* Gasoline profit-margins touch 9-week high of $6.68 a barrel
* That is more than double $3 average in June
* Comes amid output cuts, refinery maintenance
* But flood of new supply set to hit markets in coming weeks
By Seng Li Peng
SINGAPORE, July 9 (Reuters) - Profits from producing gasoline have surged over 150% in Asia from June due to output cuts and refinery maintenance, industry sources said this week, but that may not last as a flood of new supply is expected to hit markets
Asian profits on refining Brent crude into petrol, known as the gasoline crack, touched a 9-week high of $6.68 a barrel on Monday, up from an average of below $3 in June. GL92-SIN-CRK
That comes as Formosa Petrochemical Corp, one of Asia’s 10 largest refineries, trims its gasoline output in July.
Elsewhere, China’s Shandong Dongming Petrochemical Group will this week shut the biggest independent refinery in the Chinese province of Shandong for two months, two sources have said.
China’s Sinopec is planning to curb runs at two of its coastal refineries, plant sources have said.
In India, gasoline and alkylate exports for June were less than half volumes seen in May in the wake of refinery maintenance, according to a monthly report by Refinitiv Oil Research.
Those supply reductions coincide with the permanent closure of U.S. Philadelphia Energy Solutions’ (PES) refinery, although Formosa spokesman KY Lin said the shutdown had more impact in European markets than in Asia.
Lin added that Formosa would keep its refinery throughput in July at 90 percent of capacity amid uncertainty over market fundamentals.
The industry sources said that China was set to boost its fuel exports as Hengli Petrochemical’s 400,000 barrels per day (bpd) refinery reached full capacity in May, while Zhejiang Petrochemical Corp’s similar-sized refinery had started trial runs around the same time.
China’s June exports were already seen at up to 1.6 million tonnes, said the same monthly report by Refinitiv Oil Research. That compares to official May volumes at 850,000 tonnes.

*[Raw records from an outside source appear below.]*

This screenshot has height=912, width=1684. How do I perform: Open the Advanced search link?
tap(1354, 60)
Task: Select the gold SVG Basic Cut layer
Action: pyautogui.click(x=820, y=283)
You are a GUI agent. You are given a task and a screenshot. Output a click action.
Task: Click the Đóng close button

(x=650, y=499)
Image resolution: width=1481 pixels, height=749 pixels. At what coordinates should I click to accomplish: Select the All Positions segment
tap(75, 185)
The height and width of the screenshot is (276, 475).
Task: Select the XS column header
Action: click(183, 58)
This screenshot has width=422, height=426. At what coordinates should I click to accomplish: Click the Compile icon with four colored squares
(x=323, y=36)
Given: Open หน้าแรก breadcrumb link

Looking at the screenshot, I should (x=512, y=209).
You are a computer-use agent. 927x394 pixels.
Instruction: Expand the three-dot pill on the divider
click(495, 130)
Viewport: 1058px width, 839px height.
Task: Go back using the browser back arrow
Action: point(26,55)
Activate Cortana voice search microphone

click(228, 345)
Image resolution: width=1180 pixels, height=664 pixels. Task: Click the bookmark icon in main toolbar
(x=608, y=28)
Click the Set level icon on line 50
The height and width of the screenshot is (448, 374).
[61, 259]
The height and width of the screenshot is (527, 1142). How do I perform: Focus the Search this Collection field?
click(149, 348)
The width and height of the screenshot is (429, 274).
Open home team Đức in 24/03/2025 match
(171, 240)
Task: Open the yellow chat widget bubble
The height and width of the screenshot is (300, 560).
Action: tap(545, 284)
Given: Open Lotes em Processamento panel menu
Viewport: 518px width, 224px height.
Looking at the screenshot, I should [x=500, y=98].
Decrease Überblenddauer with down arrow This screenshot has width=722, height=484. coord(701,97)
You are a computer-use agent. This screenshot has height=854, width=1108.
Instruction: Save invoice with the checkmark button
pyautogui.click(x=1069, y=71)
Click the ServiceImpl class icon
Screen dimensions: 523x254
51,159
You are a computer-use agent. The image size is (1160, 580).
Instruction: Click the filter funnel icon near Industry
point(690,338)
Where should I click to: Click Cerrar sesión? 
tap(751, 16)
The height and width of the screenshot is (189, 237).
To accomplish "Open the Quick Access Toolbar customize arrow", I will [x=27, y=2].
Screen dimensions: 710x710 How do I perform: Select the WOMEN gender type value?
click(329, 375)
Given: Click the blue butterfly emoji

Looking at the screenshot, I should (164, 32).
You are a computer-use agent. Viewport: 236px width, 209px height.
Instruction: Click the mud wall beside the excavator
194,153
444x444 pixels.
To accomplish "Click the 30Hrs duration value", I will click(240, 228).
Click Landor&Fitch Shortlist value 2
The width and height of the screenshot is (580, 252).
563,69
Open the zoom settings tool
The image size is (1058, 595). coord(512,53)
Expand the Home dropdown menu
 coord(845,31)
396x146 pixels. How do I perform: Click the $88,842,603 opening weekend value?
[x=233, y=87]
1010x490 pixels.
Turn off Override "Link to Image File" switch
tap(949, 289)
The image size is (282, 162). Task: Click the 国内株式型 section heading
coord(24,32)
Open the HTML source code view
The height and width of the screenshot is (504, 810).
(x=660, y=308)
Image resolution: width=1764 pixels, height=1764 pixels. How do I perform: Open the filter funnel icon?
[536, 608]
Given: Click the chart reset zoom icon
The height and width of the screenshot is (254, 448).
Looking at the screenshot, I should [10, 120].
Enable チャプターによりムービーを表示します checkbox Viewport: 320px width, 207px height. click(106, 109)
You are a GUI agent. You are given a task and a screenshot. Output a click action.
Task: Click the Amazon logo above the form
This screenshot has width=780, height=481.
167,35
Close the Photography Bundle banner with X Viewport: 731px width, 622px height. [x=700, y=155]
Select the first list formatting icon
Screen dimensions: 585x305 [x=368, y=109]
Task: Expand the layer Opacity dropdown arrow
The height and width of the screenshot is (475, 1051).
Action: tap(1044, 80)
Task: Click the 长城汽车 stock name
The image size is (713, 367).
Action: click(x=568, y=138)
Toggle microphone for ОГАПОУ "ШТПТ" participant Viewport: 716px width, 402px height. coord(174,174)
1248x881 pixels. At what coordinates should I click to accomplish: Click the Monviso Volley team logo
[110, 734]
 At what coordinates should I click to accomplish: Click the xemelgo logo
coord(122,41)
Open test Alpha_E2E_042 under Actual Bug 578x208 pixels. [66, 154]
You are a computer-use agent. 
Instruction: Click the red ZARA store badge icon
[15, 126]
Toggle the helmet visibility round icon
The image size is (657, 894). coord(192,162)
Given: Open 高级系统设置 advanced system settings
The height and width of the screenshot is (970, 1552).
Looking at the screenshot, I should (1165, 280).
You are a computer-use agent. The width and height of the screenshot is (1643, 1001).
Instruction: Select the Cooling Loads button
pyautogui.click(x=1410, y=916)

Meanwhile, a new refinery in Malaysia, owned by Petroliam Nasional Berhad and Saudi Aramco, is expected to come online this year.
That and the two massive refineries in China are alone expected to add some 235,000 bpd of gasoline to the market.
“It will be very difficult for higher gasoline cracks to be sustained in Singapore as we move through the third quarter,” said Michael Dei-Michei, head of research at consulting firm JBC Energy.